El primero de ellos fue la actuación de la policía israelí, que le impidió al Patriarca Latino de Jerusalén, el cardenal Pizzaballa, junto al custodio de Tierra Santa, padre Ielpo, ingresar en la Basílica del Santo Sepulcro para celebrar la Misa del Domingo de Ramos. El hecho despertó una ola de indignación.
En un comunicado difundido por el Vaticano se rechazó el incidente, pues “constituye un grave precedente y demuestra una falta de consideración hacia la sensibilidad de miles de millones de personas en todo el mundo que, durante esta semana, miran a Jerusalén”. Agregan que es: “la primera vez en siglos: medida grave e irrazonable, un alejamiento de los principios de la libertad de culto y respeto del Status Quo”. Ante la presión internacional, Israel reversó la decisión.
El segundo hecho que conmociona al planeta es la aprobación en el Parlamento israelí de la pena de muerte, pero solo para delitos cometidos por palestinos. Como lo han señalado varias organizaciones, la medida es una clara violación a los principios de la dignidad humana y la igualdad ante la ley, que Israel se niega a acoger en su ordenamiento.
El tercer hecho que sacude al mundo es la declaración del presidente Trump de “devolver a Irán a la edad de piedra, a donde pertenecen”. Acaso, ¿esta no es una amenaza que genera terror? Los chantajes de Trump fueron seguidos de la voladura de un puente cerca a Teherán; así, Estados Unidos e Israel admiten estar atentando en contra de infraestructura y blancos civiles.

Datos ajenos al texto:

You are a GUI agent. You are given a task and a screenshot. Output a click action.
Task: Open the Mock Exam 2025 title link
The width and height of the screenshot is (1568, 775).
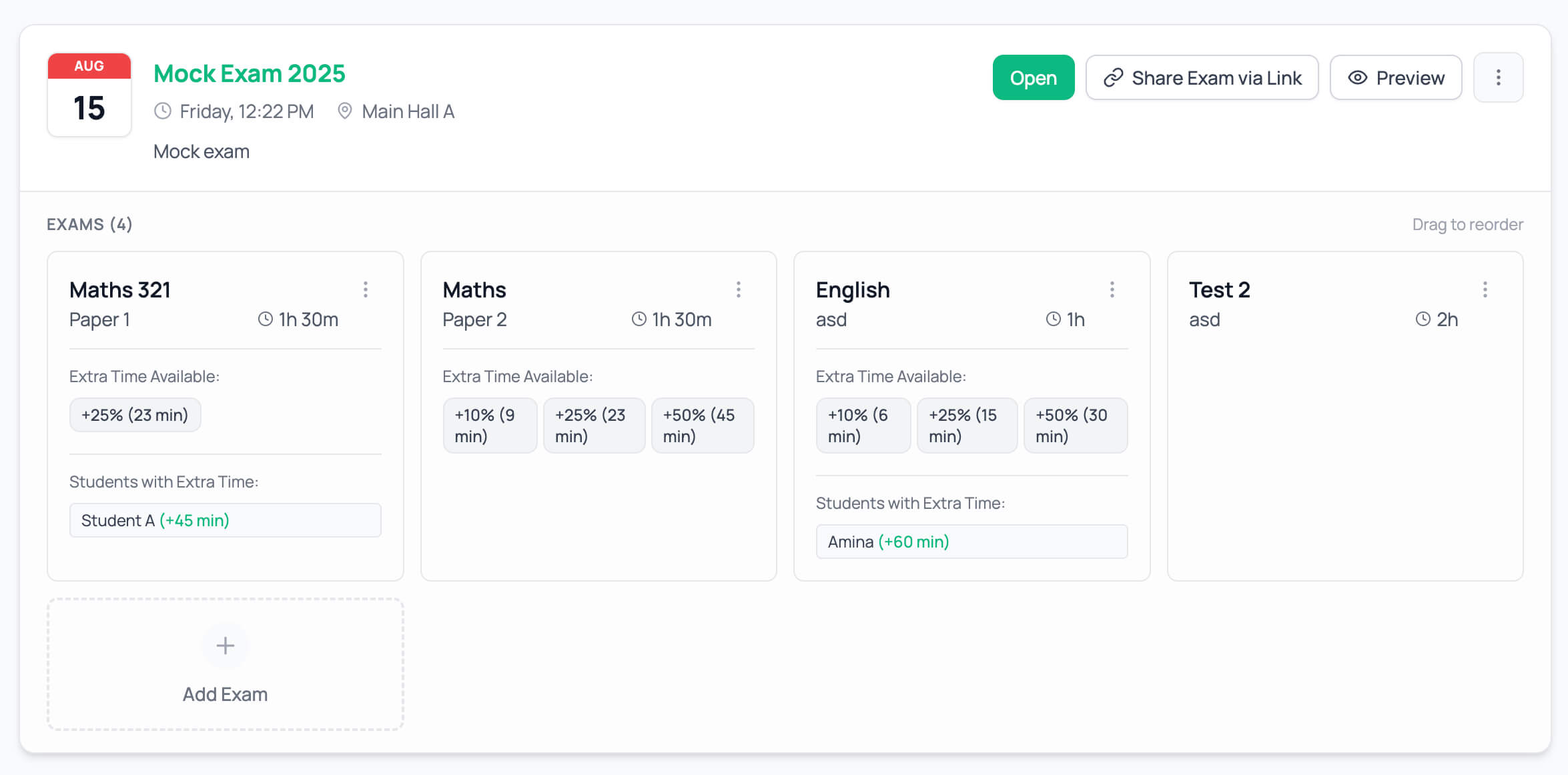coord(249,73)
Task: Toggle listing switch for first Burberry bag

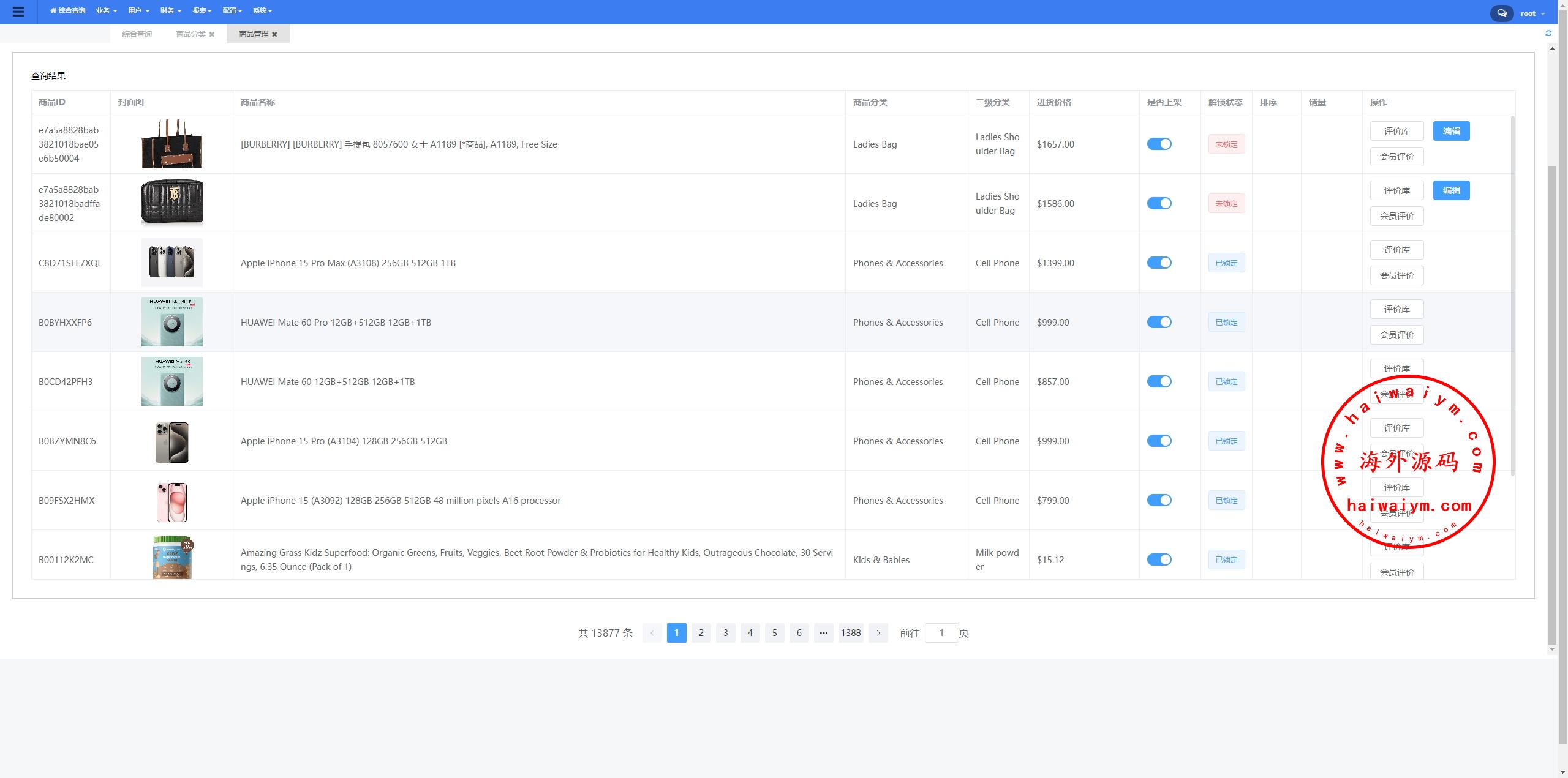Action: 1159,144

Cabe recordar que la guerra inició con la justificación de salvar al “oprimido pueblo iraní”, pero, un mes después, se proponen destruir al mismo pueblo que pretendían salvar. Sin duda, la alianza EE. UU. – Israel se ha convertido en el principal factor desestabilizador del planeta.
La Iglesia católica ha respondido a la iniciativa guerrerista de la Casa Blanca. En contraposición a Pete Hegseth, secretario de guerra norteamericano, quien invocó a Dios para justificar los ataques a Irán, el papa León XIV dijo: “Jesús no escucha las oraciones de los que hacen la guerra” y, en el viacrucis celebrado en el Coliseo Romano, se refirió a los gobernantes que, como Pilatos, “creen haber recibido una autoridad sin límites y piensan que pueden usarla y abusar de ella a su antojo”, frase que se ajusta a las acciones de la dupla Trump-Netanyahu.